The small kingdom of Mewar has been celebrated for centuries as one of the most illustrious of the small kingdoms that made up the northwestern region of India. This powerful Hindu kingdom in Rajasthan has its capital at Udaipur, a city known for its beautiful palaces and vibrant cultural traditions. Mewar’s defence of its first capital at Chittaur against waves of Muslim invaders between the early 14th and the late 16th centuries caused it to be celebrated as the most heroic of the Rajput states. In response to the siege of Chittaur, the Mewar capital was moved south to Udaipur in the 1560s. And it is from that base, until 1615, Mewar stood as the last holdout until it, too, was forced to submit to the Muslim Mughal empire.

IUdaipur Artists

n the 18th century, the artists of Udaipur shifted their focus from small poetic manuscripts to large-scale paintings of the city’s palaces, lakes, mountains and seasons. They sought to convey the bhava (mood) – the emotional tenor and sensorial experiences that make places and times memorable – this was unlike anything else in Indian art. The paintings express themes of belonging and prosperous futures that are universal. A Splendid Land also explores the environmental, political, and emotional contexts in which this new genre emerged. Udaipur’s economy depended on annual monsoons, extensive water harvesting, and securing the loyalty of nobles and allies. By celebrating regional abundance and courtly refinement, the paintings strengthened friendships in the changing political landscapes of early modern South Asia.

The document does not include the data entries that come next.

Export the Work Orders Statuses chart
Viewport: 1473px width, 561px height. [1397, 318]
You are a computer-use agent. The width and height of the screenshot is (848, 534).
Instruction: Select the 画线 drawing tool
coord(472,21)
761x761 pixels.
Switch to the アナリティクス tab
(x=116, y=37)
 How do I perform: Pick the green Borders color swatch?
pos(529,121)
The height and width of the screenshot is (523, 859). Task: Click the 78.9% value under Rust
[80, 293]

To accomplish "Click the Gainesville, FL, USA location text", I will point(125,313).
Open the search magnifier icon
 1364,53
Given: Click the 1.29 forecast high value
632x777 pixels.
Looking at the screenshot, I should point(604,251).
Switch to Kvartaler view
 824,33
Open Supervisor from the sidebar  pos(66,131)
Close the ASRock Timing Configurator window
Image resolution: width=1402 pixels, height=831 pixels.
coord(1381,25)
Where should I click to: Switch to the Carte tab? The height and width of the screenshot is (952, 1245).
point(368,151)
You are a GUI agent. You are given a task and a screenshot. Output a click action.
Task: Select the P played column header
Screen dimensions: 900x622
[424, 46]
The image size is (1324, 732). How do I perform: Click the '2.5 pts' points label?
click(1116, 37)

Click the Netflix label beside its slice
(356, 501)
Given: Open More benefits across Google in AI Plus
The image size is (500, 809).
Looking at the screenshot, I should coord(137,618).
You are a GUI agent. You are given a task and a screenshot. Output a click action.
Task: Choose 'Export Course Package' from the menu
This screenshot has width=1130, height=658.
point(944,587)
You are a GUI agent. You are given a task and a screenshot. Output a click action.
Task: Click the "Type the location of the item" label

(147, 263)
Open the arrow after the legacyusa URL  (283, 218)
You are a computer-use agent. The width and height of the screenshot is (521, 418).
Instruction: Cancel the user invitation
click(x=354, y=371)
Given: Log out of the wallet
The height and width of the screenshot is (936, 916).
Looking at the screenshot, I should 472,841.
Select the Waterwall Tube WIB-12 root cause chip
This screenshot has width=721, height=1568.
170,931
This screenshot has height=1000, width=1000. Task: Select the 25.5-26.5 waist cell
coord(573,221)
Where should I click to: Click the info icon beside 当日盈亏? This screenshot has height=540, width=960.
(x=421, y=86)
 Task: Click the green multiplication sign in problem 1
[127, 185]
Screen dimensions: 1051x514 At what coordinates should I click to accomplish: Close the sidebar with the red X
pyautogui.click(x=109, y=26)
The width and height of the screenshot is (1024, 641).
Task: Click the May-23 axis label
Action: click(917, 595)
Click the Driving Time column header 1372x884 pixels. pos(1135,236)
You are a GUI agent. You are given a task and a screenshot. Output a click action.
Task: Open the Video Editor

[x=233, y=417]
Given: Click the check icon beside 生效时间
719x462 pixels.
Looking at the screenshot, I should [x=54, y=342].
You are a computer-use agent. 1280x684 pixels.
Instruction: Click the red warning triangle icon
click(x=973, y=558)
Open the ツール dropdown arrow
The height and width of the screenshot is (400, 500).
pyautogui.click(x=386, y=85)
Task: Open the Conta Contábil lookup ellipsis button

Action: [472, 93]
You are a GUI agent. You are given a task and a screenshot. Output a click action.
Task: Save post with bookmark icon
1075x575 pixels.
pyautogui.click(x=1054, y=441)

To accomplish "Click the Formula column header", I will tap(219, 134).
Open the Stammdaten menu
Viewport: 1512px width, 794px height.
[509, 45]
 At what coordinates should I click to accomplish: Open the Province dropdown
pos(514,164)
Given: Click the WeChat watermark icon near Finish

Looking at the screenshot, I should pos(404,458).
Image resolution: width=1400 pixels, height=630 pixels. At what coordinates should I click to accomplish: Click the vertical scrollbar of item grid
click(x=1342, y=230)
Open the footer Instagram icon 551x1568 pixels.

In defending his state and its values, a Mewar ruler was expected to measure up to the ideal of heroism. Paintings of princely hunts and sport, produced throughout India’s courts, immortalise such heroism. Royal hunts were occasions for displaying wealth, territory, and resources, as well as demonstrating the martial prowess with which every Indian ruler was expected to have to enable him to guard his state and his subjects. In paintings of the Maharanas of Mewar, Jaipur, and some other states, a golden nimbus represents their mythical descent from the sun, however, this feature is not seen in portraits of princes, noblemen, attendants.

Rulers as Patrons of Art

Rulers were also expected to be generous patrons supporting their communities. Over the centuries, these rulers therefore made gifts to schools and religious institutions, as well as to artists, artisans, and performers. Most courts maintained painting workshops, but in Mewar, court artists made a speciality of documenting the activities of reigning kings. Two particularly memorable royal patrons from this period are examined in the exhibition. During the reign of Bhim Singh of Udaipur (1778-1828), continuous internal power struggles resulted in the eventual acceptance of British suzerainty yet the continual commission of grand paintings reflected the previous glories of the state. Udaipur was the overlord of the smaller state of Devgarh, which had an equally vibrant culture. From 1786-1821, Devgarh was ruled by the physically immense and intellectually complex Gokul Das, who took political and artistic advantage of his over lord’s weaknesses, making a dramatic impact on courtly painting in the region.

The artworks featured in this exhibition reveal how painters developed this new genre centred upon the lived experience of local landscapes, lake systems, and palaces. The atelier became an incubator; over some 200 years, artists found ever-new ways to evoke ambience, trigger memories and create feelings of connection. This departure in subject matter differs from the body-focused visual traditions of Indian art over two millennia. A Splendid Land is the first exhibition to closely examine this shift and how it expands people’s understanding of emotions and sensorial experience, as well as climate and natural resource management, in early modern India.

18th-Century Paintings

In two 18th-century paintings in the exhibition, Maharana Ari Singh II of Mewar (r 1761-73) is portrayed at prayer and at an evening entertainment. Mewari paintings show great attention to detail and unconventional approaches to perspective to create visually complex and sophisticated scenes. Tamasha (a large spectacle or event) paintings feature important ceremonies, special activities, daily occurrences, or noteworthy episodes in the lives of the Rajput kings and their royal court. Enthusiastic to have themselves represented as cultivated and passionate rulers, maharanas can be seen in palace surroundings enjoying music, dance, and performances. The backdrop can provide fascinating details, as they are set within ornate palace courtyards lined by columned arcades and arches that generations of Udaipur’s ruling maharanas were depicted in dollhouse-like settings indulging in their favourite pastimes.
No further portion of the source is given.